• ASSIGNMENT: Please give back all the records exactly, but keep the pictures out.

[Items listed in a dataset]
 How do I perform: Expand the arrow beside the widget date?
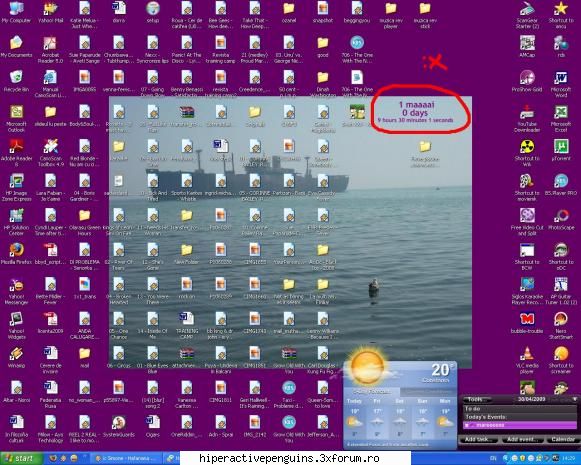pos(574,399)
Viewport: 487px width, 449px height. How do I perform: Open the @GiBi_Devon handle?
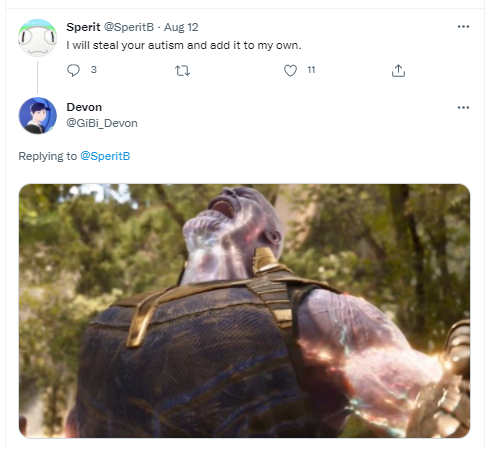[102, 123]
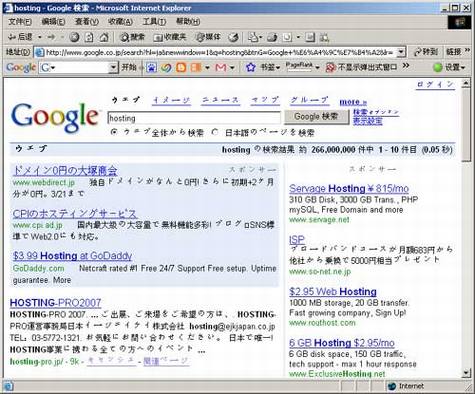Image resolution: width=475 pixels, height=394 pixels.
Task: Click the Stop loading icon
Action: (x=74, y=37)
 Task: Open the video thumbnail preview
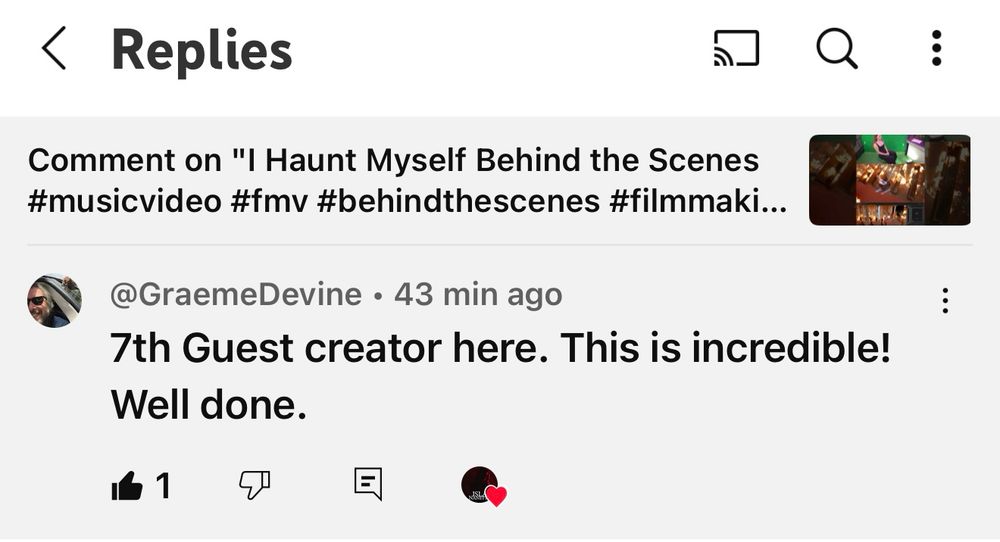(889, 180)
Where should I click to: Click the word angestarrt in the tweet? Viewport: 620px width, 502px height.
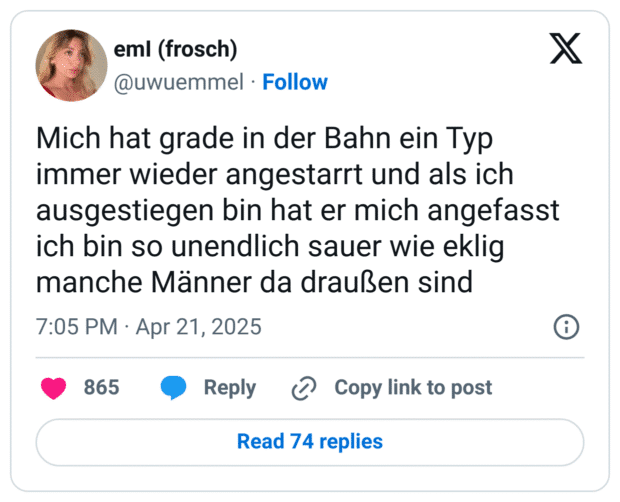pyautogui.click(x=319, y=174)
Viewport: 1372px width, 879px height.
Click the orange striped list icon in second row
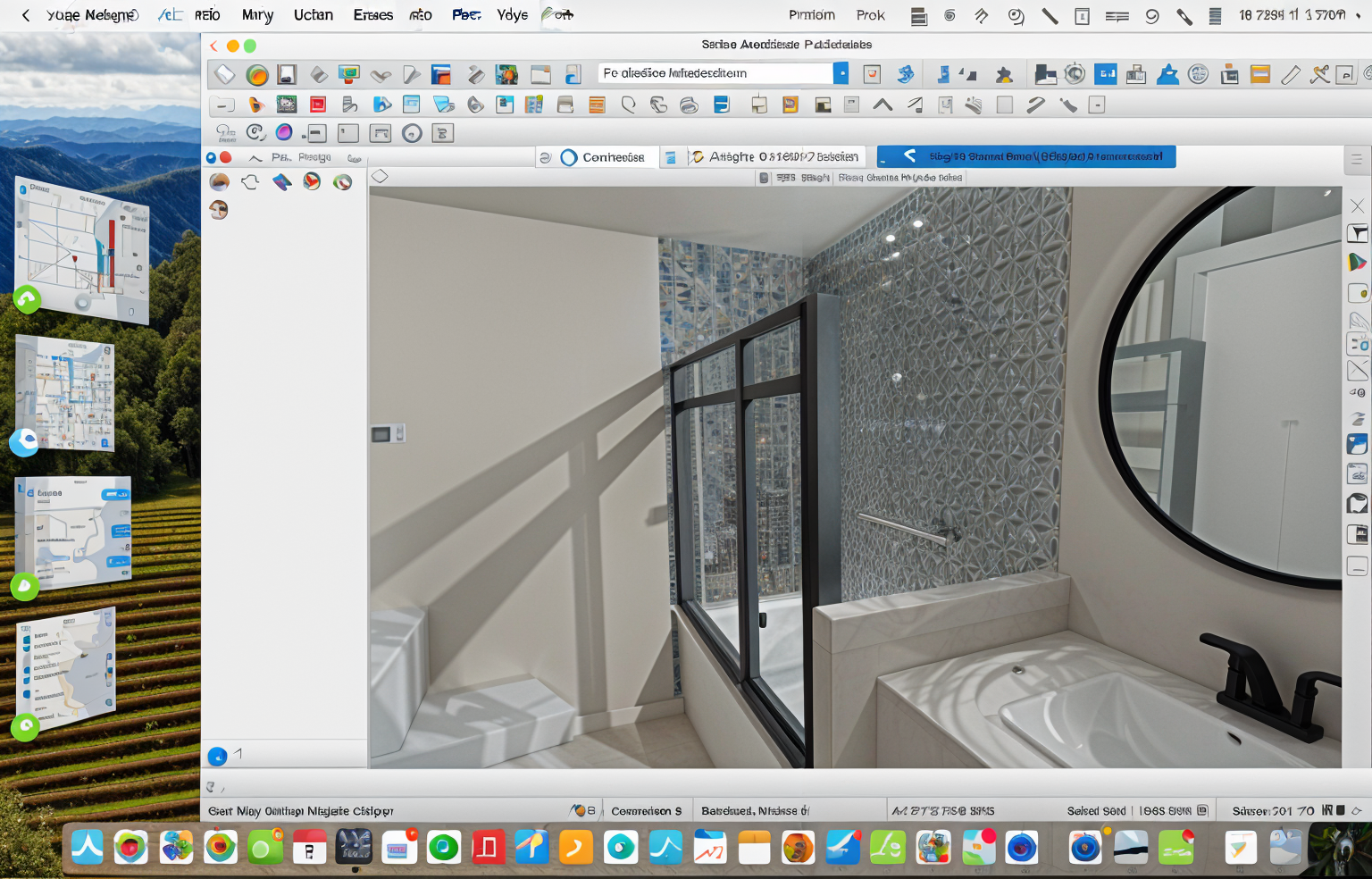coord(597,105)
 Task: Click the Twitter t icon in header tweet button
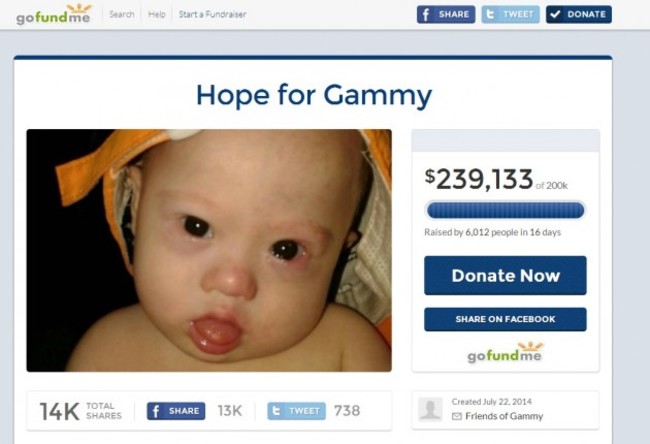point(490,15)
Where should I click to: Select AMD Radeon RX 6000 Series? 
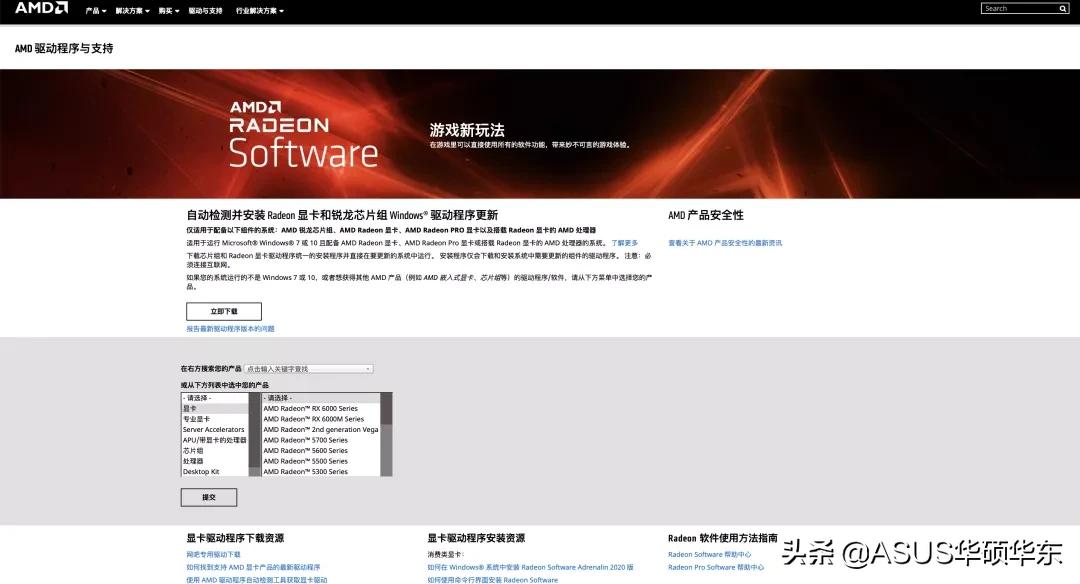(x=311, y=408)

• EXERCISE OUTPUT:
 How do I perform: Expand the arrow beside the widget date?
pos(574,399)
Viewport: 487px width, 449px height. How do I perform: Open the @GiBi_Devon handle?
[102, 123]
Image resolution: width=475 pixels, height=394 pixels.
Task: Click the Stop loading icon
Action: (x=74, y=37)
 Task: Open the video thumbnail preview
(889, 180)
Where should I click to: Click the word angestarrt in the tweet? Viewport: 620px width, 502px height.
pyautogui.click(x=319, y=174)
Viewport: 1372px width, 879px height.
Click the orange striped list icon in second row
coord(597,105)
 Task: Click the Twitter t icon in header tweet button
point(490,15)
Where should I click to: Select AMD Radeon RX 6000 Series? 
(x=311, y=408)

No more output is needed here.